La calle de la Fatiga, por ejemplo, ubicada en la
calle 10 entre carreras tercera y cuarta, fue bautizada así porque todo peatón
que subía hacia la carrera cuarta llegaba a su destino mareado y sin aire por
la aguda pendiente de la vía.
Otra calle bogotana, es reconocida porque un viejo,
ataviado con capa larga y sombrero negro, cruzaba las esquinas a altas horas de
la noche llevando en una mano una linterna y en la otra una campanilla que
hacía sonar a su paso, pidiendo, a voz de cuello, limosna dizque para salvar
las almas que se encontraban en pecado mortal. La sabiduría popular la bautizo
como la calle del Pecado Mortal (calle 21 con carreras primera y tercera).

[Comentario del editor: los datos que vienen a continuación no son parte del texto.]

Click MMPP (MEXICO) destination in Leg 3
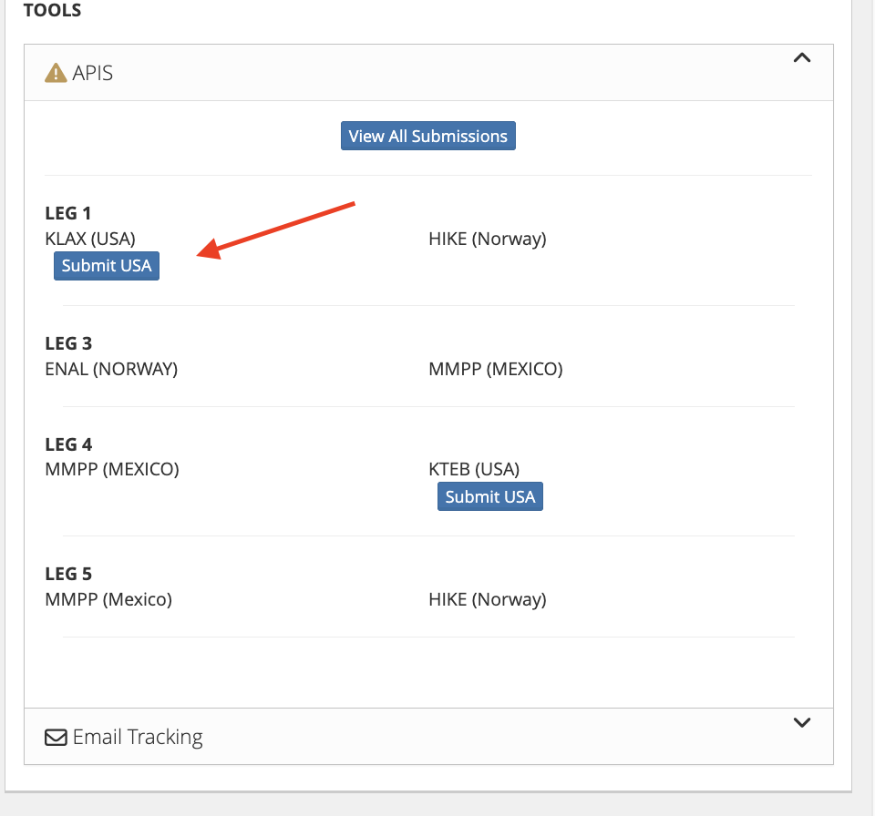 click(496, 369)
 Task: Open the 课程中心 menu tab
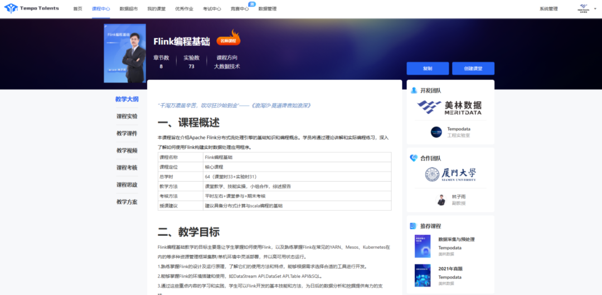coord(100,9)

Una de las calles que más llama la atención en el
centro de la ciudad por la curiosidad que causa su nombre es La calle del
Divorcio. Este hermoso pasaje, que comienza en la esquina de la carrera 8 con
calle 10, fue bautizada así, dicen unos, por la prisión de mujeres que se
encontraba allí, mujeres que, por obvias razones, la mayoría, terminaban
divorciadas. Y dicen otros, fue bautizada así porque, según cuenta la leyenda,
en esta calle vivió una pareja que duró veinte años de noviazgo. Al parecer,
estos enamorados eran oriundos de otra parte de Colombia y llegaron a esta
calle de Bogotá con el fin de escapar de sus familias que querían separarlos
para que se casaran con otras personas previamente elegidas por éstas.
Estas y otras historias hacen parte del centro de
Bogotá, donde también hay espacio para las calles del Amor, de la Esperanza,
del Agrado, de la Alegría y de la Paz, De la Fatiga, de los Dolores, del Afán y
de la Agonía.
Sin embargo, esta sana y divertida costumbre no
perteneció solo a Bogotá. En todo el país no existía la nomenclatura actual.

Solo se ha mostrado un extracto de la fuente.